Enfin Sylvain !

Il est des prénoms parfois bien portés par leur titulaire. Sylvain Tesson, auteur du récit Dans les forêts de Sibérie, est dans la sylve comme un poisson dans l’eau. Cette lecture, en cette fin d’été, a constitué pour moi une expérience de sérendipité !

L’été est sans conteste la saison des livres. La trêve estivale est une magnifique parenthèse pour tous les lecteurs, petits ou grands. Le luxe absolu ? Se laisser le temps du choix. Prendre un livre un peu par hasard, sur un coup de tête. Et garder dans un coin de sa mémoire le doux souvenir d’un projet de lecture plus ambitieux, parfois victime d’une longue procrastination. Mais il y a parfois mieux encore, quelque chose de beaucoup plus noble qu’un retard involontaire. Une lecture qu’on s’est vu offrir en cadeau, un petit bijou dont on a la certitude qu’elle nous régalera. Alors cette certitude va nous permettre ce petit calcul, on temporise et on reprogramme « pour plus tard »…

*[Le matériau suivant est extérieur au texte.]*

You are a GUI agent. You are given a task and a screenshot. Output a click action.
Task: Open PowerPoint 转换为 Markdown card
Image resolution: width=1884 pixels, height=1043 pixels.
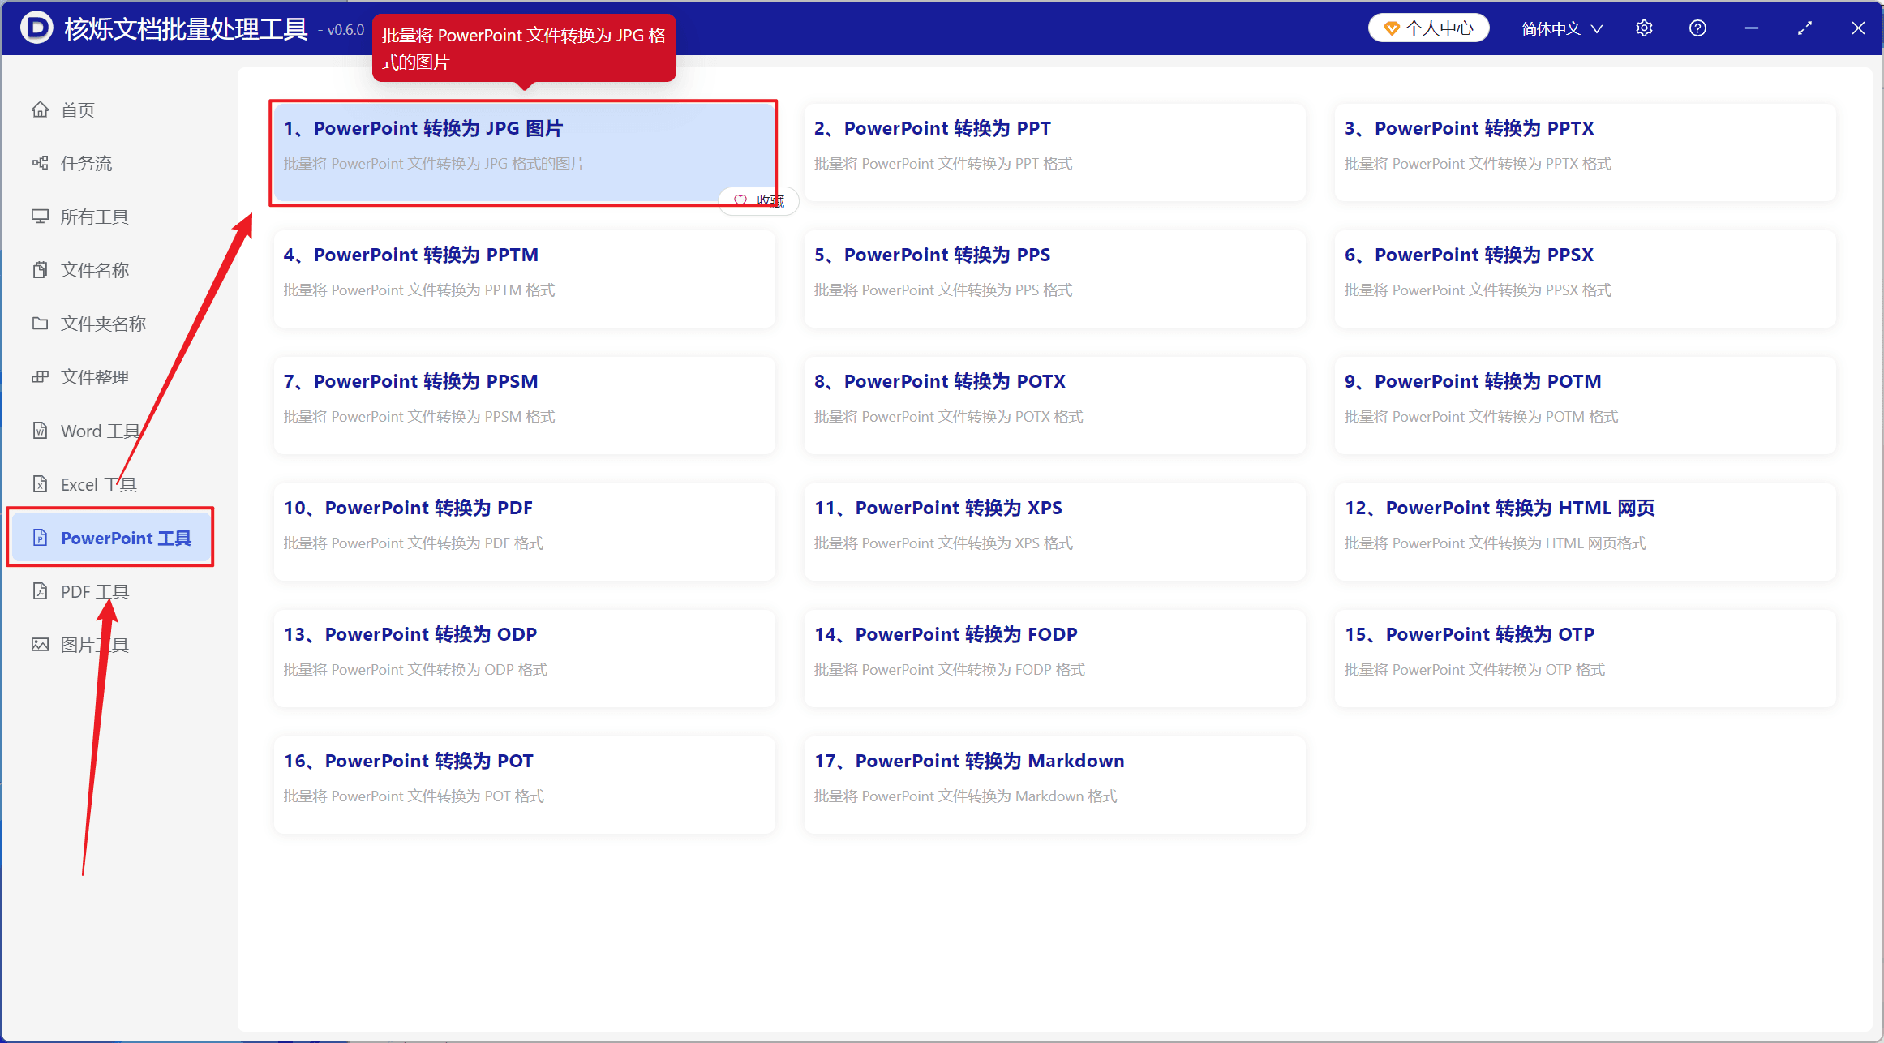point(1054,785)
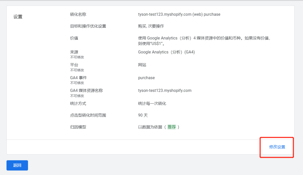Screen dimensions: 303x175
Task: Click the GA4 媒体资源名称 label
Action: tap(86, 91)
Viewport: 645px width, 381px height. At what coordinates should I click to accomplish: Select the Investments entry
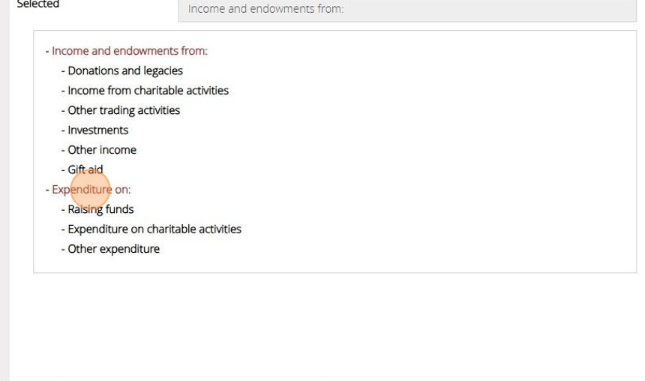[x=98, y=130]
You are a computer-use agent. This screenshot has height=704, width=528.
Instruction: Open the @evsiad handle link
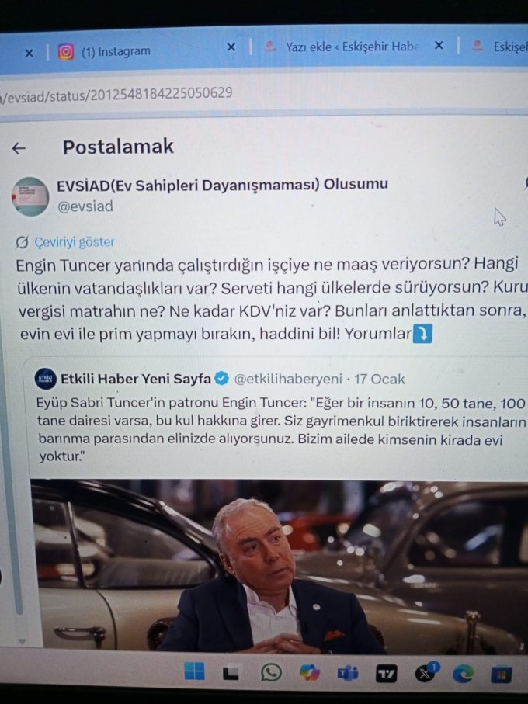pos(85,206)
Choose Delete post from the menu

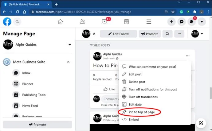[x=137, y=82]
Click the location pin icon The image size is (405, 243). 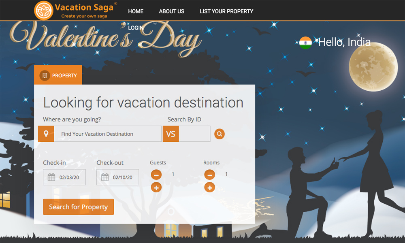pyautogui.click(x=46, y=134)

Lorsque d’autres programment une activité particulière, que des artificiers planifient scrupuleusement la mise à feu d’un bouquet final, autour du 14 juillet. On se l’était promis, alors cette fois on songe sérieusement à une dernière lecture majeure, choisie avec attention. Comme un dernier voyage en forme de pas de côté, avant LE livre tant attendu, LA dernière ligne droite de nos lectures estivales !

Après un essai sur l’utopie réaliste, il était grand temps d’aborder, enfin, l’auteur convoité, un certain Sylvain Tesson. Et dans la ligne de mire, l’histoire d’un panthère et de l’affût, au cœur de l’Himalaya. Et c’est là qu’un dérapage incontrôlé mais pas totalement fortuit allait nous faire glisser dans les bras, si l’on peut dire, d’une romancière. Cap sur l’Himalaya – histoire de rester un tantinet cohérent – mais sur les traces d’une parisienne souhaitant venir en aide à sa meilleure amie. Kilomètre Zéro de Maud Ankaoua. Un régal, profond et feel good à la fois.

Sylvain peut bien attendre !

Maud nous entraîne dans un incroyable voyage spirituel, une expérience méditative aux sources de la philosophie orientale, loin de la vie parisienne et du monde occidental. Puissante leçon de vie et une intrigue qui nous fait dévorer chaque page. C’est d’ailleurs à la fois un cadeau qu’on se fait, dans cette boulimie de lecture, et, paradoxalement, un léger supplice. Un livre axé sur la méditation ne devrait-il pas se lire plus lentement ? L’auteur ne devrait-il pas prévoir des freins, des haltes forcées ? Ou prévenir le lecteur de ne pas s’emballer, ne pas s’empiffrer par gourmandise ou par excès de curiosité ?

Et cette panthère, alors ? Bien que toujours aussi motivé de retourner dans ce sanctuaire montagneux, c’est sur le récit autobiographique d’un ermitage sibérien que j’allais rejoindre le Sieur Tesson. Et sans regret aucun ! Avec Dans les forêts de Sibérie, Sylvain Tesson défie le monde moderne, la société productiviste, le matérialisme et, surtout, la vie urbaine. Loin de tout, loin de tous (la ville, Irkoutsk, est à trois jours en période hivernale, lors du début de son semestre baïkalien).

https://commons.wikimedia.org/w/index.php?curid=7615151

Morceaux choisis :

  • page 48 : « La décroissance ne constituera jamais une option politique. Pour l’appliquer, il faudrait un despote éclairé. Quel gouverneur aurait le courage d’imposer pareille cure à sa population ? Comment convertirait-il une masse à la vertu de l’ascèse ? » (…) « La cabane est un terrain parfait pour bâtir une vie sur les fondations de la sobriété luxueuse. La sobriété de l’ermite est de ne pas s’encombrer d’objets, ni de semblables. »
  • page 172, citant Morand : « Il y a trois manières de commencer sa vie : le plaisir d’abord, le sérieux plus tard ; ou bien travailler dur au début, pour se revancher vers la fin ; ou enfin mener de front le plaisir et le labeur. » La cabane, c’est le lieu de la troisième manière.
  • page 172, alors qu’un phoque a bien failli se faire dessouder par un chasseur sibérien : « Il faudrait nous enlever un petit bout de néocortex à la naissance. Pour nous ôter le désir de détruire le monde. L’homme est un enfant capricieux qui croit que la Terre est sa chambre, les bêtes ses jouets, les arbres ses hochets. »

Sylvain Tesson, homme des bois, allège quelque peu la mauvaise conscience du lecteur urbain. Il jongle mieux que quiconque avec les mots. On ne sait plus si on lit un roman, un poème ou une saillie philosophique et lyrique.